By happy circumstance, and then in adulthood by purposeful design, the story of Fonseca is intertwined with mine at multiple junctures going right back 100 years to the British Raj and St. Vincent’s School in Poona. My maternal grandfather William Xavier Mascarenhas (whose ancestral roots are in Porvorim) was his good friend from those years, and the two remained steadfastly loyal to each other despite one becoming something like a recluse at the Anglican ashram beyond the outskirts of town, and the other being catapulted into the top job at his alma mater, the storied Engineering College where he became the first “native” Indian principal in 1938. There are lovely stories passed down in our families about how the most important international visitors to that institution were treated to a grand Luso-Indian meal cooked by Fonseca himself – who prided himself as an outstanding chef – during which the artist would join the gathering to explain what he had prepared.
Just a few years after the artist died, my parents spent some years in Poona (it only became Pune in 1978) where I was blessed to have Ivy da Fonseca as my very first teacher. She taught me to read in very pleasant school years, that remained indelibly rooted in my consciousness because much of what remained of my schooling was distinctly unhappy. Much later on, after Ivy and I had reconnected, and she had begun to spend time in Goa to try and assist the XCHR in creating its promised centre of scholarship for her husband’s artworks, we were honoured that she attended the baptism of my youngest son, to whom I was proud to give the name Angelo. All through those years more than a decade ago, the author of this book and I worked very happily together to achieve our mission to keep our promise to Ivy and ourselves, secure in the confidence that this great artist’s work would not continue to languish so unconscionably.
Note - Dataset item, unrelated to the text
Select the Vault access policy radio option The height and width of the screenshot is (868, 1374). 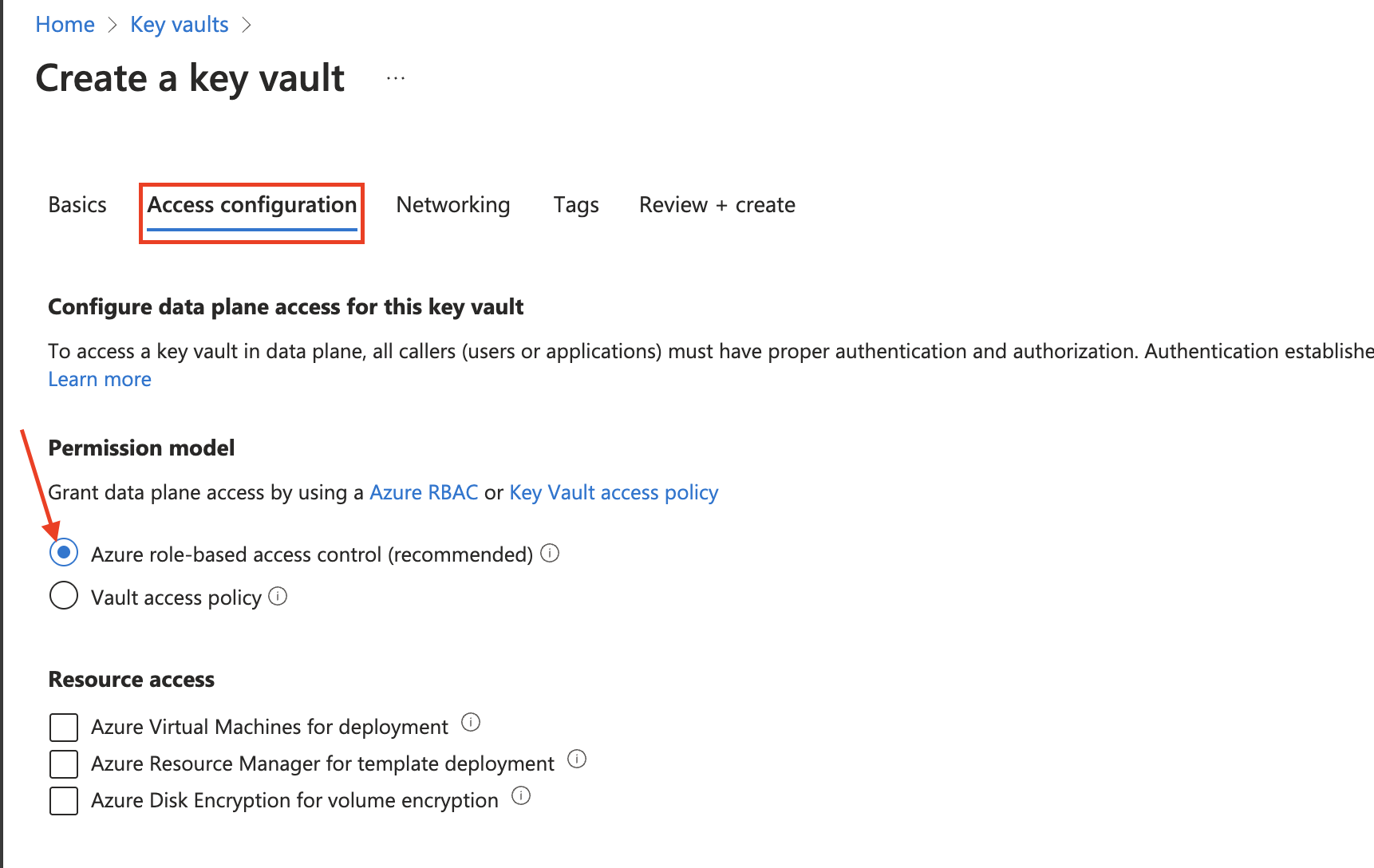pos(64,595)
Exceedingly sadly, it did not happen. Our path was disrupted, then wilfully diverted. Fonseca was wrenched from our lives, and the bitter truth is an additional generation of Goans proceeded to pass all the way through school without an inkling of this great artist’s very real value to their lives. Only a few knew and understood what was at stake, and for them it rankled very deeply. Amongst these was my late mother Naomi Mascarenhas e Menezes, the daughter of W. X. Mascarenhas and niece of H. O. Mascarenhas, who never failed to enquire after this important unfinished business, literally right until her voice was finally extinguished.